So here is how it looks now :

BMS Bypass value : 3500mV


Trigger value Reset value Inverter action
Individual cell over voltage (mV) 3600 3500 Disable charger
Individual cell under voltage (mV) 2900 3150 Charge only
Pack over voltage (mV) 57600 56000 Disable charger
Pack under voltage (mV) 46400 50400 Charge only


Charger
Absorption voltage 55.20V
Float voltage 53.60
Charge current 32A


Sustain : 50.40 V

Now to your questions :

  1. I use diyBMS and the only thing i know is that it triggers the bypass with PWM and burns energy until the BMS module reaches 65C temperature then tries again after a while until it get the voltage to a point bellow the bypass voltage which in my case is set to 3500mV.
  2. Actually i will charge both from grid (i have a grid tie Fronius inverter which will give energy when there is sun) and an Victron MPPT charger.

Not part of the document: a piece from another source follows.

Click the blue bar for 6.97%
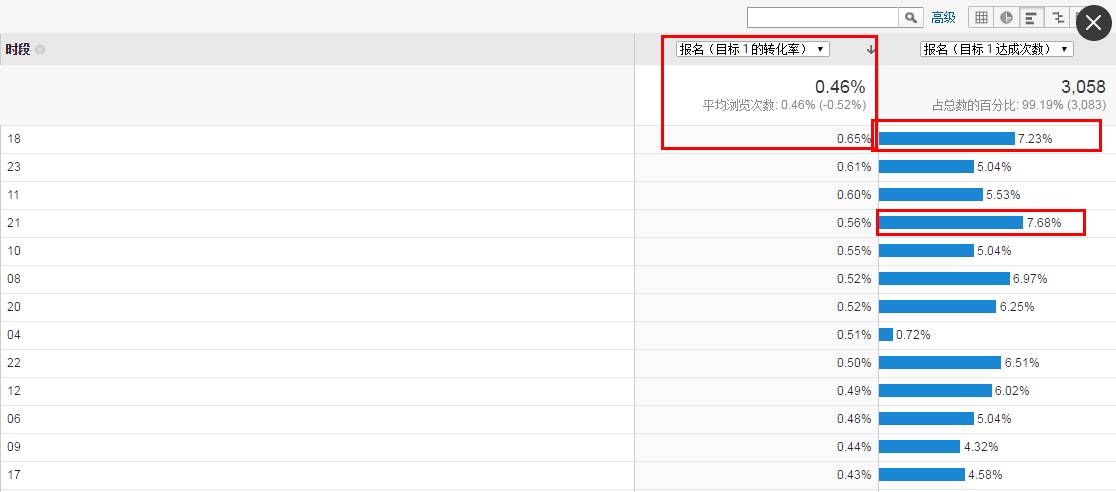 944,278
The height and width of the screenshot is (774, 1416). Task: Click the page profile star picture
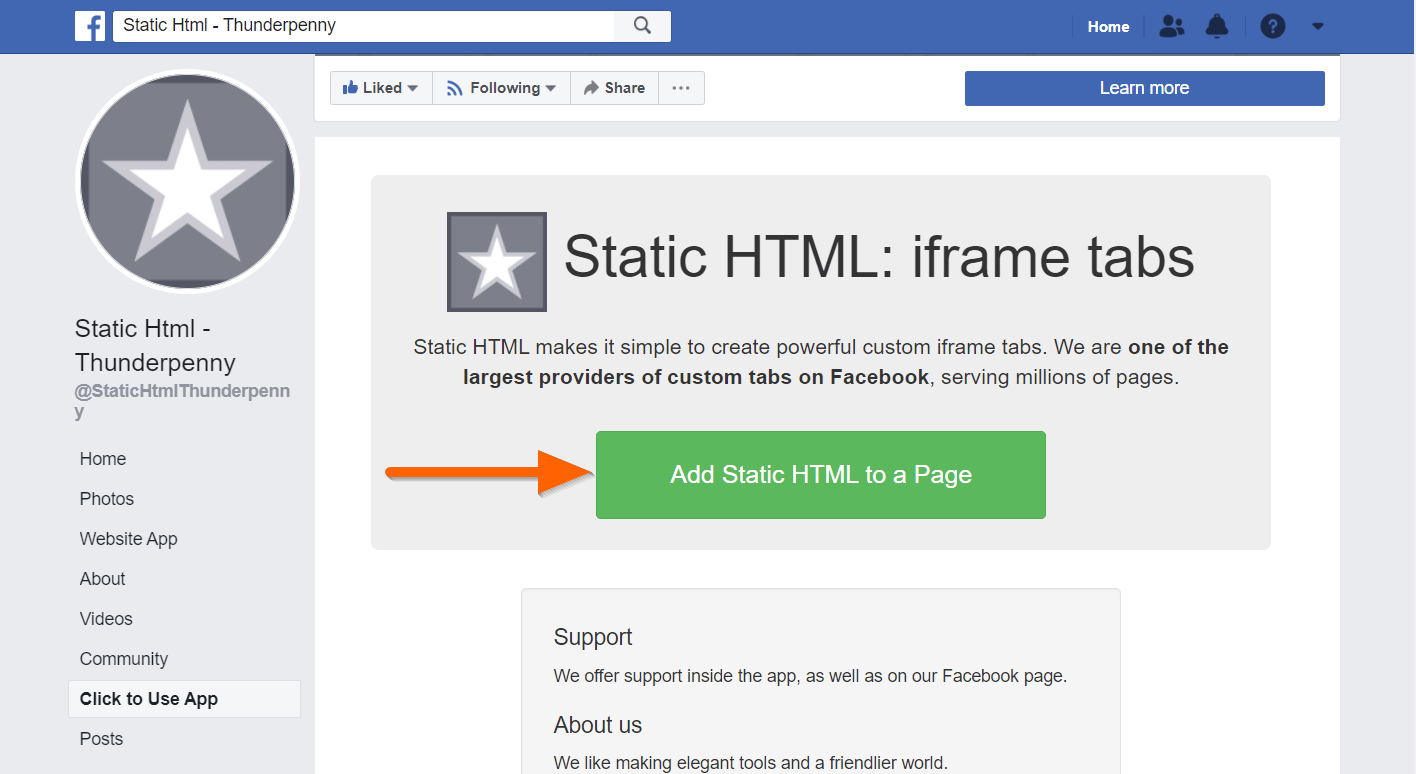[188, 182]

Is the Sustain then sill good at 50.40V ? At the moment i have not connected the Fronius and the MPPT because i am waiting to mount the panels on the roof so i have done the electrical work first.
  3. I do use ESS with currently set to Optimized (with BatteryLife), Minimum SOC (unless grid fails) : 10% and Active SOC limit : 10%
  4. How do you get to 0.2C so you can calculate charge current ?

With all the changes i have done until now the inverter is still in Bulk and have been like that for 6h. Is that expected ? It goes between 0.1-0.5A charging current and battery is at 53.7V.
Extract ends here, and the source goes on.